Dubai reveals plans for world’s first 3D printed building
The new technology will cut labour costs by 50-80 per cent and construction time by 50-70 per cent.
Dubai has revealed plans to print a small office building through a 3D printer. The use of a printer to make three-dimensional objects from a digital design has taken manufacturing industries around the world by storm. But the concept is new in the construction sector.
Dubai’s one-story prototype building, with about 185 sqm (2,000 sq ft) of floor space, will be printed layer-by-layer using a 20-foot tall printer. It would then be assembled on site within a few weeks. Interior furniture and structural components would also be built through 3D printing with concrete, gypsum reinforced with glass, fiber and plastic.
The innovative office will serve as temporary headquarters of the ‘Museum of the Future’ project that was announced in March and is scheduled to open in 2017.
Mohamed Al Gergawi, UAE Minister of Cabinet Affairs and Chairman of the National Innovation Committee, said in a statement: “We are keen to use the latest technologies to simplify people’s lives and to serve them better. This project is part of our overall innovation strategy to create new designs and new solutions in education, healthcare and cities.
“Our goal is to increase the happiness and wellbeing of our residents and to pioneer new solutions for the world.”
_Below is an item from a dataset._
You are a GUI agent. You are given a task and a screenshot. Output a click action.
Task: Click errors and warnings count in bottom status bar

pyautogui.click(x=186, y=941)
The technology will cut labour costs by 50-80 per cent and construction time by 50-70 per cent, according to expert estimates.
Al Gergawi said: “The idea of 3D printing buildings was once a dream, but today it has become a reality. This building will be a testimony to the efficiency and creativity of 3D printing technology, which we believe will play a major role in reshaping construction and design sectors. We aim to take advantage of this growth by becoming a global hub for innovation and 3D printing. This is the first step of many more to come.”
The project is a tie-up between Dubai and Winsun, a Chinese company that has been pioneering the use of 3D printers to build houses. Other major firms involved in the project include Gensler, Thornton Thomasetti and Syska Hennessy.